## Exercise aim
Write out only the lines from the line containing "Click the refresh query icon" to the end of the listing below, both included, exactly as they stand. Drop the pictures.

## Data
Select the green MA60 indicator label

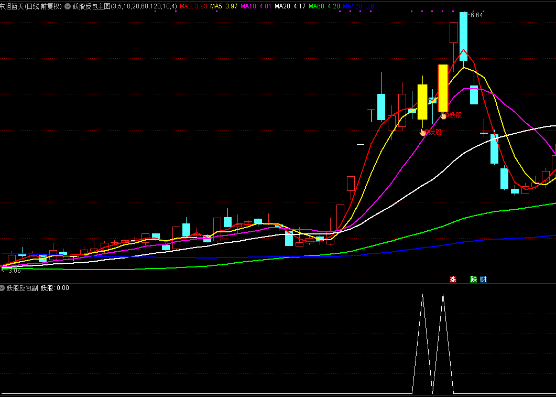(324, 7)
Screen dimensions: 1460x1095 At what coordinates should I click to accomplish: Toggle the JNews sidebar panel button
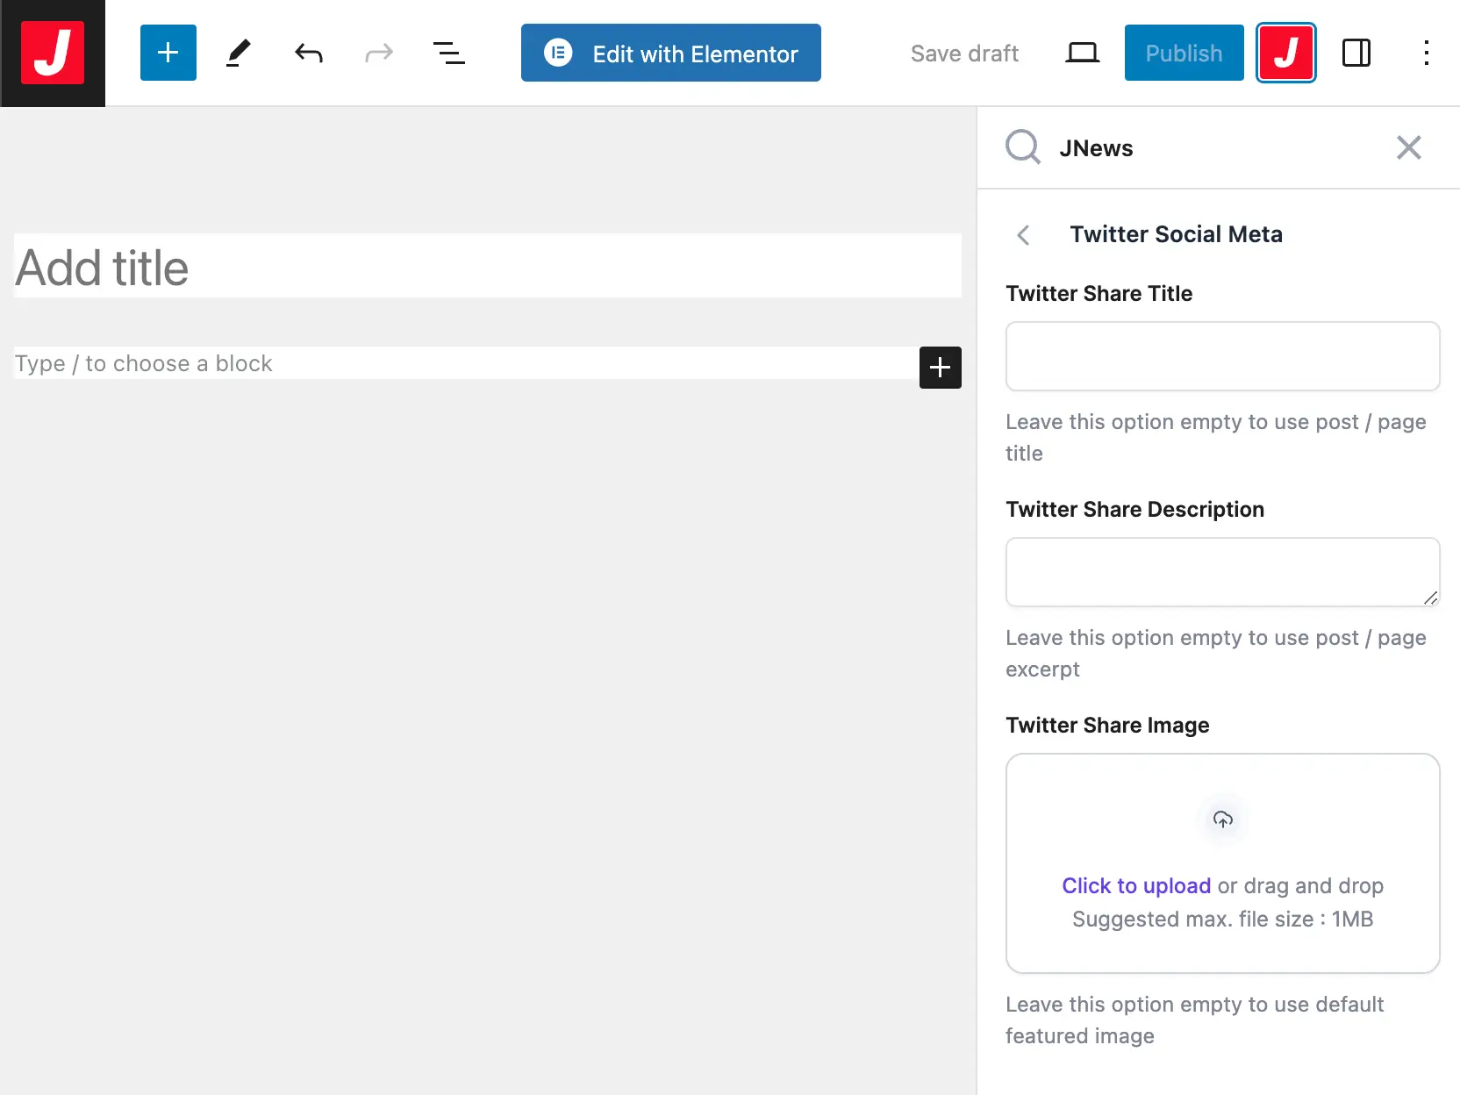coord(1285,53)
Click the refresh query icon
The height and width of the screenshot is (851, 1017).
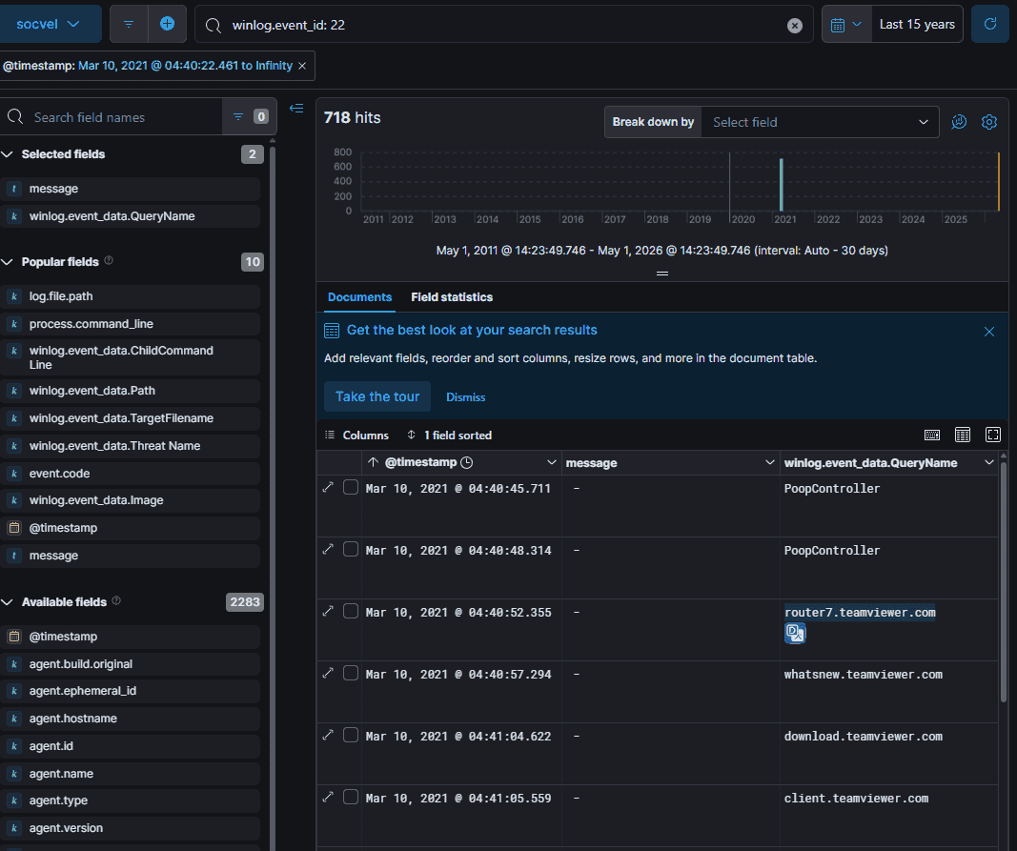(989, 25)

## Your solution
Click the refresh query icon
The height and width of the screenshot is (851, 1017).
(989, 25)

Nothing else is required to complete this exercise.